Tiny stickers. Regular-sized stickers but without players, instead team logos! And BIG PHOTOS. Glossy. 5-by-7's. What are these things? What is this store? It was a little disorienting and only partly because the woman behind the counter barely spoke English.

What had happened was I had stumbled into 1980 and 1981. A new decade with brand-new card inventions. What was really happening, and I was totally unaware, was Donruss and Fleer were trying to break Topps' monopoly, had successfully done so, and Topps was trying to counter with new doo-dads of its own. My clueless self -- and the Greek market -- was the beneficiary.

I bought a lot of the '81 stickers there -- well, "a lot" according to my "salary" in 1981. I wasn't buying the whole box. I never could do that. Were there kids who did that then? I never heard of any.

I bought a fair amount of the Fleer stickers, too. It felt weird to buy cards that didn't have players' pictures on them. But I loved the cartoons on the back with tributes to the old Laughlin World Series sets from a decade earlier (who was Laughlin, I had no idea then).

And I bought those glorious 5x7 picture cards. One per pack. 1980 Topps Supers, they were called.

I've written about these before and how I ended up selling almost all of them, except the Dodgers, in a garage sale 20 years later.

The following year you could send away for those 5x7 glossy photos. The 1981 glossies were called the "National" set, issued across the country. Those were the only ones I knew. But at some point I became aware that there were other Dodgers cards of that same size that I couldn't get.

That's because there were "Home Team" sets issued as well -- only in the area of the home team.

I had never been more at a disadvantage living on the opposite side of the country as my team than at that particular point.

I pined for those for a few years and then forgot about them. When I returned to the hobby, I remembered them, but with so many other cards to obtain, who had time for larger size items? I had a lot more money but there were so many more cards!!!

But, what I am finally getting to here is:


I now have the Home Team set of the 1981 Dodgers! World Champs, baby!

Just as importantly, I have the two-pockets to store these.

Not a lot more to say about these that I haven't already said. The backs are blank except for the Topps logo repeated over and over and a tiny checklist at the bottom. The Dodgers' Home Team set was bundled with the Angels. Why there are 12 Dodgers in the set and only six Angels shows you how nobody cares about the Angels.

And so another 40-year mission is done. I have another want, want, want from that time. It feels great.
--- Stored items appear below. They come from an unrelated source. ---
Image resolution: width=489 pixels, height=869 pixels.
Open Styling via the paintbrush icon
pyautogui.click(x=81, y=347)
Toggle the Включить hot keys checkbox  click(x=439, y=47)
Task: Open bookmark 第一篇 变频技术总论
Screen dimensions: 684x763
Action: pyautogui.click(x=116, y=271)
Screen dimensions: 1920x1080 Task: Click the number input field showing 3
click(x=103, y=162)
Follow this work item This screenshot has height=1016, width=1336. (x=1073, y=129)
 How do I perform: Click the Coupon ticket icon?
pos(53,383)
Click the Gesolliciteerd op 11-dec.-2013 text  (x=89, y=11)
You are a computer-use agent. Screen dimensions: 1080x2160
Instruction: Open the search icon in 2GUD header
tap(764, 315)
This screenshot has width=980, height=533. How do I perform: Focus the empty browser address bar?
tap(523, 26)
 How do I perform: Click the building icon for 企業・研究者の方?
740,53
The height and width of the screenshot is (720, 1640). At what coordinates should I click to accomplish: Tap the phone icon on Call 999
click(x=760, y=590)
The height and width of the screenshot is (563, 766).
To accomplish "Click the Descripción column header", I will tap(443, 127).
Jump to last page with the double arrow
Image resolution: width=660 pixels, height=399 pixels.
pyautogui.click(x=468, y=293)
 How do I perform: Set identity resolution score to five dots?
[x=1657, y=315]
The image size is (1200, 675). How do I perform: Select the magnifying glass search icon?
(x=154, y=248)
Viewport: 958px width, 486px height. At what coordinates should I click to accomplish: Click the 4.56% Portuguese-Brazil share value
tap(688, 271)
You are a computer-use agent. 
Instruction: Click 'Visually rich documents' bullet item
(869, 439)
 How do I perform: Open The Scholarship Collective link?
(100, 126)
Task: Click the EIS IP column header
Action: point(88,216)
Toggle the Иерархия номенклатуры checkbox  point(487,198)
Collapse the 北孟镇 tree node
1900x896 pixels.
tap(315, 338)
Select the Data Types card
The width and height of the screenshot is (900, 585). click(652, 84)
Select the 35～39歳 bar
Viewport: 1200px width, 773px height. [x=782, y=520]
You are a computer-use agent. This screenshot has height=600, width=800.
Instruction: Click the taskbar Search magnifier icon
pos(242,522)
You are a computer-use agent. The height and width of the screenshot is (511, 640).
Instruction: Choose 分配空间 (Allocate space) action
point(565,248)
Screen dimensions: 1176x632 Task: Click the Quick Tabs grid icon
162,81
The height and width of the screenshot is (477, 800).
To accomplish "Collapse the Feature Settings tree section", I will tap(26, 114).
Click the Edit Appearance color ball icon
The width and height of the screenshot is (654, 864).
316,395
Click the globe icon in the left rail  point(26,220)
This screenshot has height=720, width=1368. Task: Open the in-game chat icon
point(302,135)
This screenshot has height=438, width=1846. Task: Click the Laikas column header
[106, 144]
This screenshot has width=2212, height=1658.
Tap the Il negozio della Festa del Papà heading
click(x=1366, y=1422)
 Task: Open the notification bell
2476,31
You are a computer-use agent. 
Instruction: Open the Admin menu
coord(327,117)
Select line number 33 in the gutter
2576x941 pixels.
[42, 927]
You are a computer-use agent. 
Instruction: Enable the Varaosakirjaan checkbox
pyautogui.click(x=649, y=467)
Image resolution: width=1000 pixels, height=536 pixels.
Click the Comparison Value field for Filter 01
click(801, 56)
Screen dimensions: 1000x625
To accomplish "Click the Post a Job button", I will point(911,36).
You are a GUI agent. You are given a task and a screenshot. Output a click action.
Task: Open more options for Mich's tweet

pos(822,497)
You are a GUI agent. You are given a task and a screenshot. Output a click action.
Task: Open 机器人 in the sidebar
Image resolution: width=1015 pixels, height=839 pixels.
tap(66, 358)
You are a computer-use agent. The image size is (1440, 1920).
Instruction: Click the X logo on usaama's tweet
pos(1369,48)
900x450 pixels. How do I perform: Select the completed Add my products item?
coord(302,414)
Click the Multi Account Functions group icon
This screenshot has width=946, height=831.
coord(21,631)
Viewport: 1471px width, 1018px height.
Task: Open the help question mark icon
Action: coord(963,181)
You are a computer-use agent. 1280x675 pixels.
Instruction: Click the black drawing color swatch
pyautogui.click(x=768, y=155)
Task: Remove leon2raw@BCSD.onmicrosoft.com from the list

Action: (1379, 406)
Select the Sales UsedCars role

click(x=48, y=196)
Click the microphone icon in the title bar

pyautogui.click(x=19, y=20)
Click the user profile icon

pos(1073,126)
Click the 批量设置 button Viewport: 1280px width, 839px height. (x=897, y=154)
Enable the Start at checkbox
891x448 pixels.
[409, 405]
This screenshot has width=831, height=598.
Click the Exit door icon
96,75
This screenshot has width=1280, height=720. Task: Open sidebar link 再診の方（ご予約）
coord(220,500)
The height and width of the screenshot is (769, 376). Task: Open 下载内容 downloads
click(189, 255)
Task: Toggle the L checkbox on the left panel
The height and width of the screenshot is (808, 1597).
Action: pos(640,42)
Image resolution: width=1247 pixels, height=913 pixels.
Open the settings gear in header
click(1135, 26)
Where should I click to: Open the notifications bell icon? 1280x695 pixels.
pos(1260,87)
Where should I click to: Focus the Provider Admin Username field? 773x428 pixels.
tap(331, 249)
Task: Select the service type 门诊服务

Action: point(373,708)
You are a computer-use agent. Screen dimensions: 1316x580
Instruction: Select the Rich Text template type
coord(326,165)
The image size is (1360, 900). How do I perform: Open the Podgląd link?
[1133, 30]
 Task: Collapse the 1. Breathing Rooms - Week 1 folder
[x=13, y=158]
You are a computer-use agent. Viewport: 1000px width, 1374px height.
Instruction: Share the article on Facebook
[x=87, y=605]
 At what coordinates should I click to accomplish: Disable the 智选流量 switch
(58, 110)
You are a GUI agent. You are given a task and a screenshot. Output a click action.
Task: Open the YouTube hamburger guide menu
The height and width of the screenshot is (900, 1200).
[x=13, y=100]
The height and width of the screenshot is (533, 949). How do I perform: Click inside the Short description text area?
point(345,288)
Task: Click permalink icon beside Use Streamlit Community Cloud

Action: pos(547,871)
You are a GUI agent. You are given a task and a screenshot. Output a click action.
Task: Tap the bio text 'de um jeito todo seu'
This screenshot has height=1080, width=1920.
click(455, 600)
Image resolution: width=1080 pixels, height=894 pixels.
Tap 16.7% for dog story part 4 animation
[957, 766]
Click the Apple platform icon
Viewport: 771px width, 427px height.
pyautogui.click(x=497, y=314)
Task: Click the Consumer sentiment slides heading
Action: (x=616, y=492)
Onward!

Comments

Crocodile said…
Nice I have a few of those as well as the glossy "National" set, which I sent in for way back then. I keep those in a binder and enjoy pulling them out once in awhile.
40 years wants obtained sounds like a future article.
Old Cards said…
That's what I call patience! Glad you got your want after all these years.
bryan was here said…
I remember getting a few of those in some of those Fairfield-style fun packs in the '80s. The one I really liked was Carney Lansford, who was airbrushed into a 1978 Red Sox uniform complete with red batting helmet.

They ended up getting framed and hung in my bedroom as a kid.